'''
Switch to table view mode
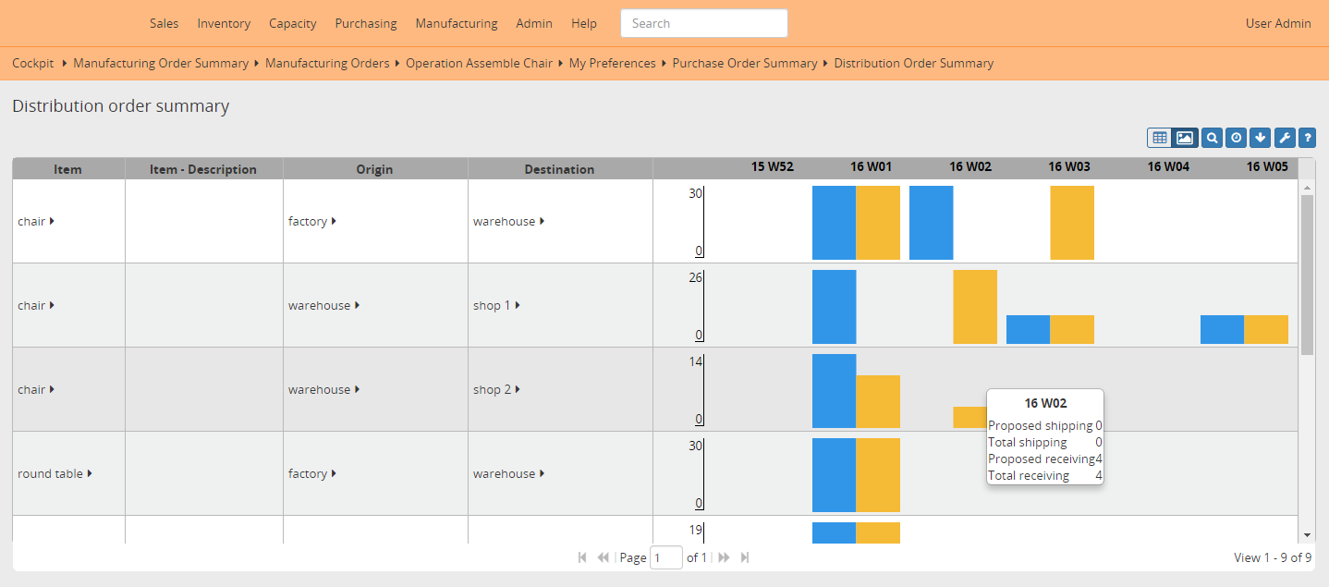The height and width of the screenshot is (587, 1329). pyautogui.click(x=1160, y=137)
'''
'''
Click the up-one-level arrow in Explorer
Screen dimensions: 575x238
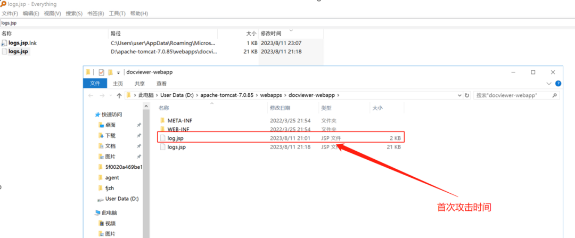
'''
'''
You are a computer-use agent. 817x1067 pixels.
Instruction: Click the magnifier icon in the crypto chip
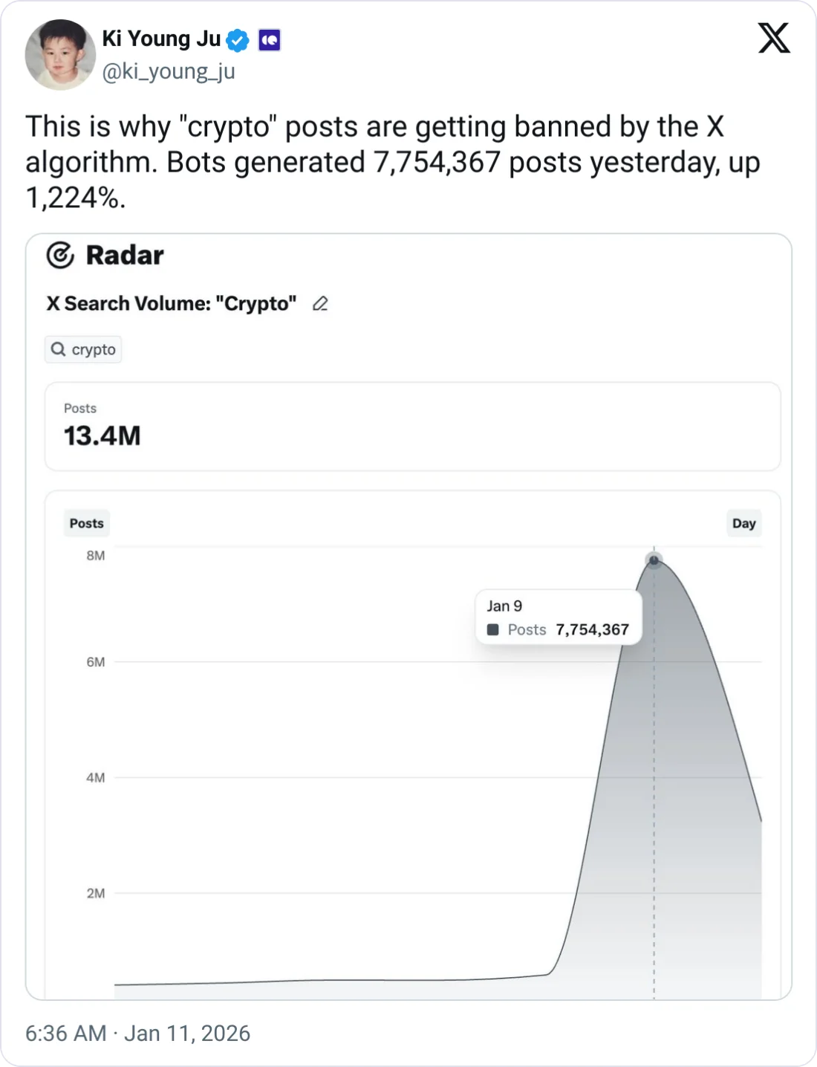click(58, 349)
'''
What needs to be done: Take the entries above and return only the lines from the one with "Click the up-one-level arrow in Explorer" to the one with "Screen dimensions: 575x238", both included, unchanged.

Written response:
Click the up-one-level arrow in Explorer
Screen dimensions: 575x238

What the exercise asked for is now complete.